__Extrait proposé__:

Son sens de l’humour est souvent le meilleur des remèdes. Mais la peur au ventre, il connaît depuis longtemps. En effet, à la fin de guerre d’Algérie, les maquisards du FLN qui avaient besoin d’un médecin, étaient venus le chercher à Tibhirine.
Sa santé fragile (asthmatique et cardiaque) se dégrade mais il s’obstine, ne dort plus guère et pousse sans cesse ses limites : je rentrerai définitivement quand ma santé m’y obligera, dit-il.
La violence l’obsède et dans ses dernières lettres, il la décrit sans détour.
Son histoire d’amour avec l’Algérie dure une demi-siècle puisqu’il part pour Tibhirine dès 1946. Auparavant, en 1939, il part comme médecin militaire dans une unité du Grand Sud marocain. De retour en France, il se sent inutile et veut s’occuper des victimes du conflit. C’est pourquoi il se porte volontaire pour partir dans un camp de prisonniers en Allemagne, à la condition qu’en échange un père de famille nombreuse prisonnier soit libéré. Les Allemands acceptent. Dans le camp, le jeune médecin s’émeut du sort réservé aux détenus russes, dont les conditions de vie sont pires que celles des Français. Pendant des mois, il les soignent et des amitiés se nouent.

__Liste des consignes__:
(a) Reproduisez à l'identique le passage de l'extrait sur le médecin de Tibhirine qui commence par les mots contenant « Son histoire d’amour » et se termine par « amitiés se nouent. ».
(b) Rédigez la suite de l'extrait sur le médecin de Tibhirine en reprenant après sa dernière phrase.

__Données fournies__:
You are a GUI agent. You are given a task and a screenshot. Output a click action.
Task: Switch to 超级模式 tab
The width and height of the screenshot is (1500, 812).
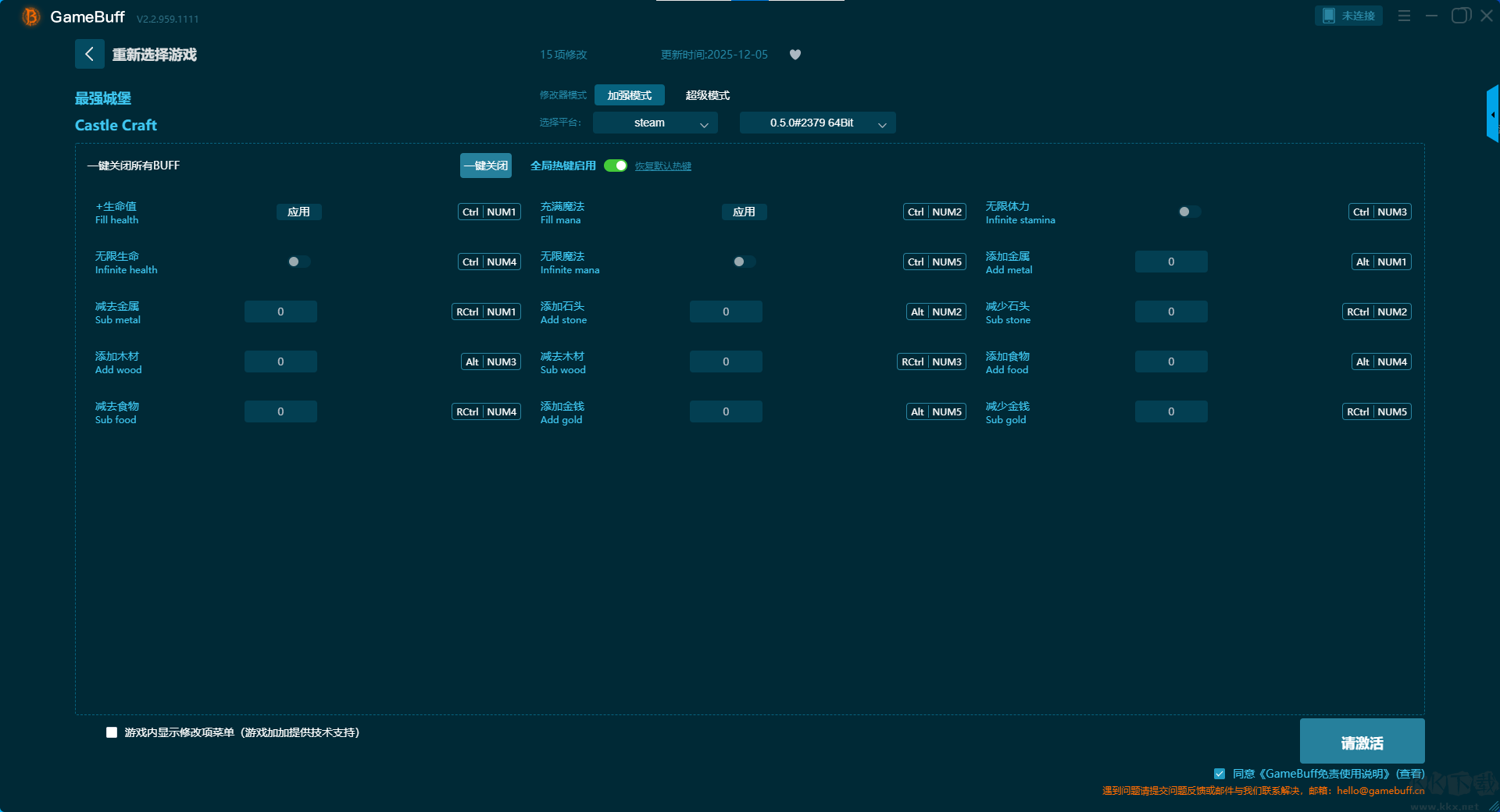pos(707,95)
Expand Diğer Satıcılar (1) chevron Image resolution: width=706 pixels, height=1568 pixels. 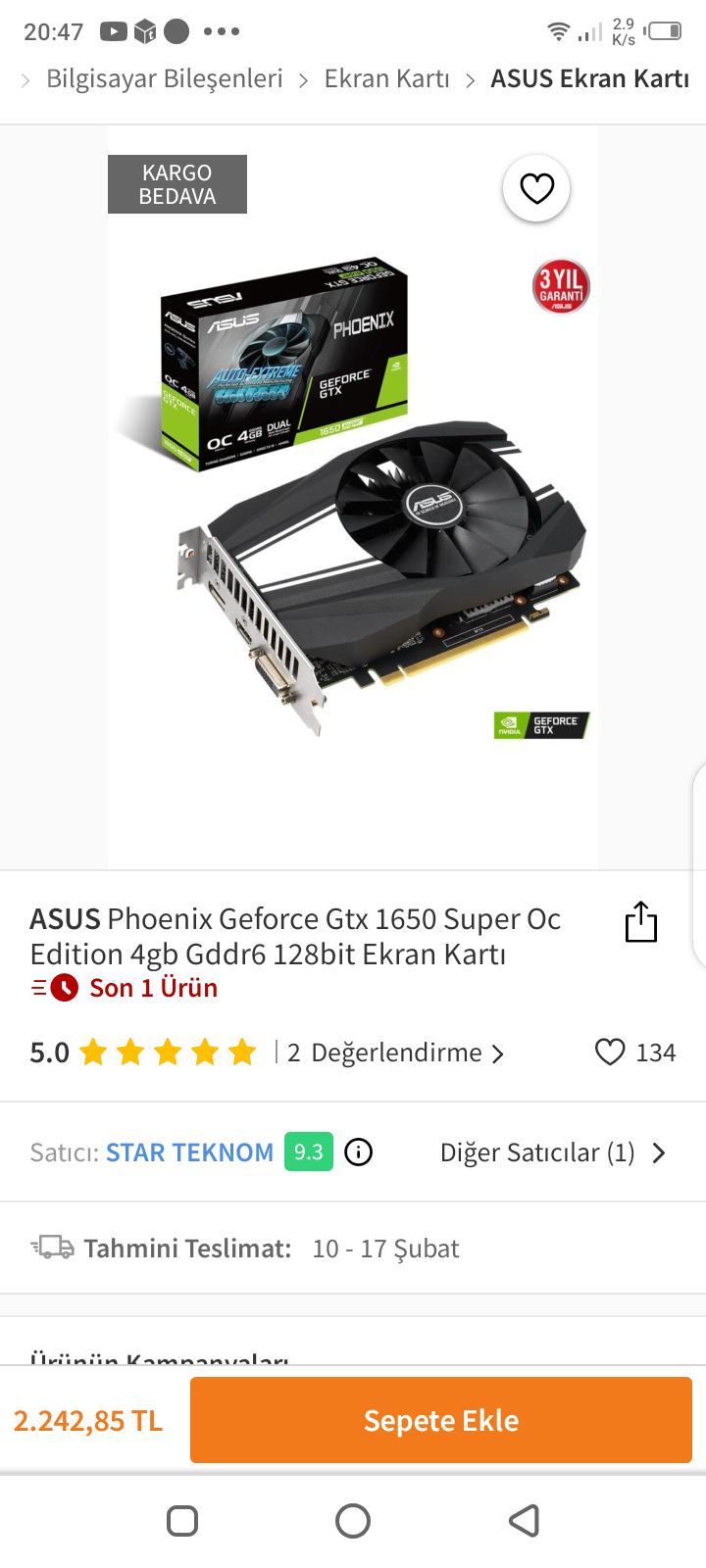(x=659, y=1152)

__Résultats de l'exercice__:
(a)
Son histoire d’amour avec l’Algérie dure une demi-siècle puisqu’il part pour Tibhirine dès 1946. Auparavant, en 1939, il part comme médecin militaire dans une unité du Grand Sud marocain. De retour en France, il se sent inutile et veut s’occuper des victimes du conflit. C’est pourquoi il se porte volontaire pour partir dans un camp de prisonniers en Allemagne, à la condition qu’en échange un père de famille nombreuse prisonnier soit libéré. Les Allemands acceptent. Dans le camp, le jeune médecin s’émeut du sort réservé aux détenus russes, dont les conditions de vie sont pires que celles des Français. Pendant des mois, il les soignent et des amitiés se nouent.

(b)
A la Libération, il comprend que s’il cherche à sauver des vies, c’est pour servir Dieu. Ainsi, après un bref séjour à l’abbaye d’Aiguebelle, il part pour le monastère de Tibhirine en 1946.
C’est le plus direct de tous et aussi le plus lucide : à 82 ans, je n’ai plus rien à perdre, dit-il. La cassette de son enterrement est prête : la chanson d’Edith Piaf « Non, rien de rien, non, je ne regrette rien ».